Some Friendly Reminders About Day Trading

The Wall Street Journal profiled a GameStop day-trader who turned $500 into more than $200k:

Anubhav Guha started day trading a few thousand dollars in March but managed to lose half of his money despite the stock market’s epic rally last year. He made that up and far, far more betting on GameStop Corp.

Mr. Guha turned $500 into $203,411 in less than three weeks with an options trade on the mall retailer.

Good for him. This is a life-changing amount of money for a grad student.

And good for him he has a solid group of friends too:

“You really need to sell,” a friend said.

He wouldn’t. Some on Wall Street Bets were predicting GameStop would hit $1,000, even $5,000. Hold tight and don’t sell, they urged. We’re in this together.

Finally, his friends staged what Mr. Guha jokingly calls a “mini intervention.” One asked if he would invest in GameStop at the sky-high levels if he had fresh money–if not, he should exit the trade. The argument won him over.

GameStop crashed as much as 90% this week so it’s a good thing he sold.

There have been plenty of stories about huge wins and huge losses in recent months for day-traders. Many of the early adopters in some of the stocks that went vertical made out like bandits. Others were left holding the bag.
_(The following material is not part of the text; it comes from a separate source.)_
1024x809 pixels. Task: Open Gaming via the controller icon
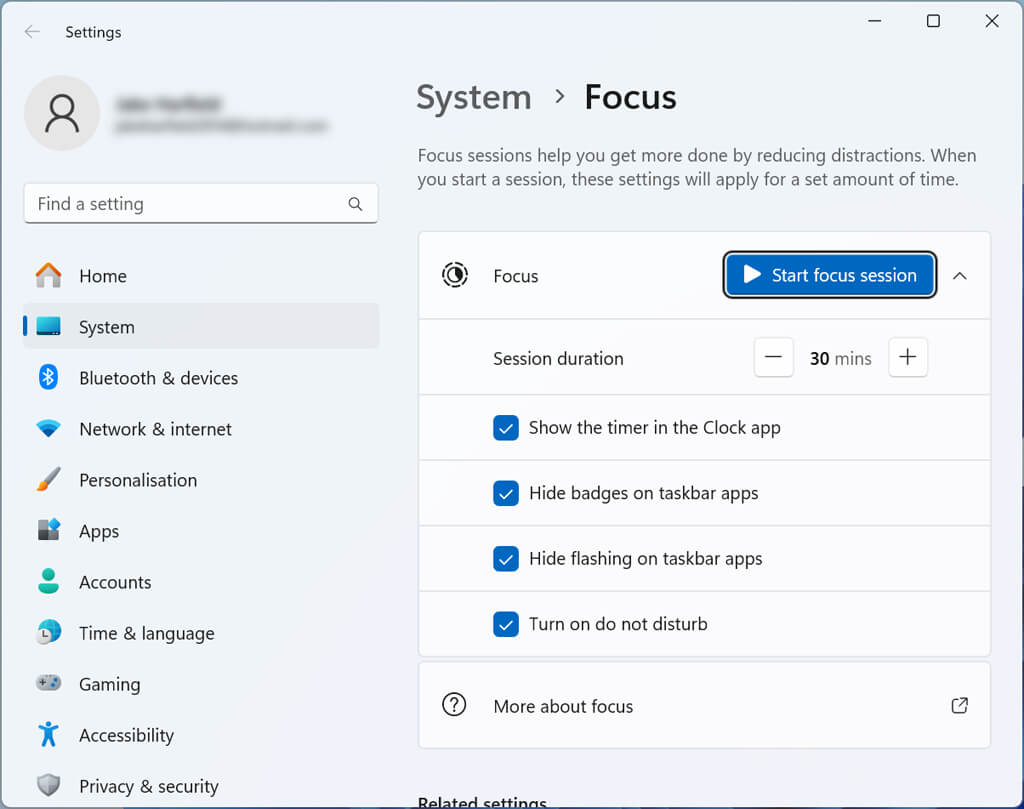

There will always be winners and losers in the stock market, even for those who aren’t day-trading. This is simply the zero-sum nature of transacting in a market like this. For every buyer, there has to be a seller and vice versa.

But day-traders face a much higher hurdle rate than long-term investors for a couple of reasons:

Day trading is hard. I know, I know, no one likes to hear about the pitfalls of day-trading when it seems so fun and lucrative. But I would be remiss if I didn’t share some statistics as a cautionary tale for those who feel like they’re earning easy money trading stocks right now and assume it will always be like this.

A study of Brazilian futures traders found 97% of individuals who traded in the market for more than 300 days lost money on their trades.

Research on individual day traders in Taiwan over a 15 year period from 1992 to 2006 showed even the most experienced day traders lose money and surprisingly even those traders who lose consistently continue to trade despite their losses.

The SEC studied the habits of retail FX traders and discovered, “approximately 70% of customers lose money every quarter and on average 100% of a retail customer’s investment is lost in less than 12 months.”

Another study of eToro day-traders found nearly 80% of them lost money over a 12-month period with a median loss of 36%.

Are there people who can become successful day-traders? Of course.

Are the odds in your favor? Nope.

The only guarantee when day-trading is taxes. I’m sure some people are trading in tax-deferred accounts but not at Robinhood. All Robinhood accounts are taxable at the moment. And adding taxes to the mix increases your hurdle rate substantially since short-term gains are taxed at a higher rate than long-term gains.

The Journal had another story this week reminding Robinhood trader about the IRS. I have a feeling many of the new traders are in for a rude awakening when they get their tax bill:

Joseph Holler started day-trading stocks last July when he was stuck at home during the pandemic and his work slowed down.

“It was fun and exciting. I enjoyed it,” says Mr. Holler, a 38-year-old telecom salesman who lives near Huntsville, Ala., with his wife and their five children. Using several no-commission online brokers, he sometimes made more than 200 trades a day and thousands in 2020, according to brokerage records he provided. Overall, he says, he’s ahead by more than $8,000.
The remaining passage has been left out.